→ TASK GOAL: Restate word for word the line with "Task: Click the" and the rest of the listing after it, ending at the final line, and include nothing else.

→ RECORDS SUPPLIED:
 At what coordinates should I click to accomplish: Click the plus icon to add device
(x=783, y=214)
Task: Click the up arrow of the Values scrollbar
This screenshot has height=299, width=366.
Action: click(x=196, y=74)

→ TASK OUTPUT:
Task: Click the up arrow of the Values scrollbar
This screenshot has height=299, width=366.
Action: click(x=196, y=74)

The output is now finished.